Having a large number of small scale applications creates two issues. First, each one has to be migrated independently. It takes almost as long to migrate a small system to cloud as a large system; the process and rigour required are the same, whether the system has three or 300 servers, and the end result is that there is less realisable benefit from doing so.

Second, the applications that local authorities use are highly specialised and provided by different vendors. Many are developed on or depend on older technologies and use proprietary interfaces. Software as a Service (SaaS) versions are unlikely to be available, and the applications aren’t supported on Platform as a Service (PaaS), so the only cloud option is Infrastructure as a Service (IaaS). This only provides the basic server instance, leaving the council responsible for managing design, configuration and migration, as well as the interfaces with other systems such as asset management, workflow, GIS etc. Suddenly cloud has become much more complex and time consuming – a big contrast with the relative ease of moving email and file shares for desktop applications, where SaaS services such as Office 365 are readily available.

Central government departments, meanwhile, have a much smaller number of core applications. They also normally have the scale and resources to support the transition, whereas local authorities are managing continually falling budgets.

It’s not a surprise that reports show local authority cloud adoption is progressing slowly. Local Government Cloud Adoption 2018 from Eduserv and Socitm found that 62% of councils now use some form of cloud to deliver organisational IT services, but the rate of adoption had only increased by 10% in the last two years.
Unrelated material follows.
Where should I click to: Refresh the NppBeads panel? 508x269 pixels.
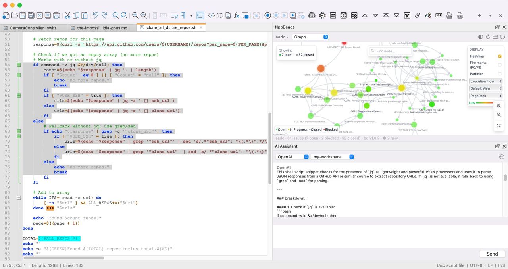tap(488, 37)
Research from vendor Citrix found that 85%of respondents (40 councils) had less than half of their applications and data in the cloud.

In my view, local authorities who have already moved straightforward applications such as desktop productivity tools to cloud have two choices. Option one is to ‘lift and shift’ to public cloud IaaS. The benefit is that they get rid of their in-house infrastructure, but at the cost of having to solve significant integration issues, either taking internal staff time or done by third parties for a significant fee. Any developments they have carried out to enable integration with their other systems will either need to be configured into the cloud service, if possible, or be lost, potentially impacting the council’s business processes.

Option two is to review current applications and work out a plan to standardise to reduce the number of applications used, while deleting or archiving as much data as possible. With less complexity and volume, cloud migration becomes in effect an application update and replacement strategy. By mapping applications for the next few years and asking vendors for their roadmaps, local authorities can understand potential interactions and develop a phased migration plan for those applications which it makes sense to move.

They should be aware that current processes may need to be adapted or modified to maximise the benefit of using cloud. And even with the most careful planning, some vendor dependencies will remain, as we’ve experienced with some of our customers. When the choice is between paying £10,000 annually to host an application as it is, or £100,000 to redesign it, the balance of benefit versus reward is clear.

Local authorities face many challenges, and cloud is certainly not a panacea. Anyone who criticises local authorities for not adopting it quickly enough demonstrates a lack of understanding of how their IT systems have developed and the complexities of cloud migration.